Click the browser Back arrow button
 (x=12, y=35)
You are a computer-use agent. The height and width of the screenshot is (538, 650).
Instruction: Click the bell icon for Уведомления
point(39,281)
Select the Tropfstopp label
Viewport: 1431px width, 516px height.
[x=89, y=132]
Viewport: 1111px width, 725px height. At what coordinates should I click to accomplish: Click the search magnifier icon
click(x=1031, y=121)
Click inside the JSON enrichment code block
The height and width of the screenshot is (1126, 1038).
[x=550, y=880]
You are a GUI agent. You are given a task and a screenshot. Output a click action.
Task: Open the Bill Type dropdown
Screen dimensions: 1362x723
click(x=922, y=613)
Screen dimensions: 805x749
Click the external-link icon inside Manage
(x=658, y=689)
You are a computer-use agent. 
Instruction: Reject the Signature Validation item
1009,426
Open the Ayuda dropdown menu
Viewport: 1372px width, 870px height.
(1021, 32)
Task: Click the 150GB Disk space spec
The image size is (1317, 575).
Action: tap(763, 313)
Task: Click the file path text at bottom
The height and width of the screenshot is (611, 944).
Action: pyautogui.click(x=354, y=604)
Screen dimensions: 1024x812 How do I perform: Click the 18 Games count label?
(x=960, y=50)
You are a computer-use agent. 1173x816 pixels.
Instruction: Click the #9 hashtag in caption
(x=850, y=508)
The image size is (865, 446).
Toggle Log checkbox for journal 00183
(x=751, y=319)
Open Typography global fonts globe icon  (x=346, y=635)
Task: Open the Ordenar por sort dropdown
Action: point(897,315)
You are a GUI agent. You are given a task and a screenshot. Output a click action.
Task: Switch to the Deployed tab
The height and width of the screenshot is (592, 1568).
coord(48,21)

+===+

== What to do ==
The whole listing above is to be restated word for word.

== Solution to this task ==
Click the browser Back arrow button
 (x=12, y=35)
You are a computer-use agent. The height and width of the screenshot is (538, 650).
Instruction: Click the bell icon for Уведомления
point(39,281)
Select the Tropfstopp label
Viewport: 1431px width, 516px height.
[x=89, y=132]
Viewport: 1111px width, 725px height. At what coordinates should I click to accomplish: Click the search magnifier icon
click(x=1031, y=121)
Click inside the JSON enrichment code block
The height and width of the screenshot is (1126, 1038).
[x=550, y=880]
You are a GUI agent. You are given a task and a screenshot. Output a click action.
Task: Open the Bill Type dropdown
Screen dimensions: 1362x723
click(x=922, y=613)
Screen dimensions: 805x749
Click the external-link icon inside Manage
(x=658, y=689)
You are a computer-use agent. 
Instruction: Reject the Signature Validation item
1009,426
Open the Ayuda dropdown menu
Viewport: 1372px width, 870px height.
(1021, 32)
Task: Click the 150GB Disk space spec
The image size is (1317, 575).
Action: tap(763, 313)
Task: Click the file path text at bottom
The height and width of the screenshot is (611, 944).
Action: pyautogui.click(x=354, y=604)
Screen dimensions: 1024x812 How do I perform: Click the 18 Games count label?
(x=960, y=50)
You are a computer-use agent. 1173x816 pixels.
Instruction: Click the #9 hashtag in caption
(x=850, y=508)
The image size is (865, 446).
Toggle Log checkbox for journal 00183
(x=751, y=319)
Open Typography global fonts globe icon  (x=346, y=635)
Task: Open the Ordenar por sort dropdown
Action: point(897,315)
You are a GUI agent. You are given a task and a screenshot. Output a click action.
Task: Switch to the Deployed tab
The height and width of the screenshot is (592, 1568).
coord(48,21)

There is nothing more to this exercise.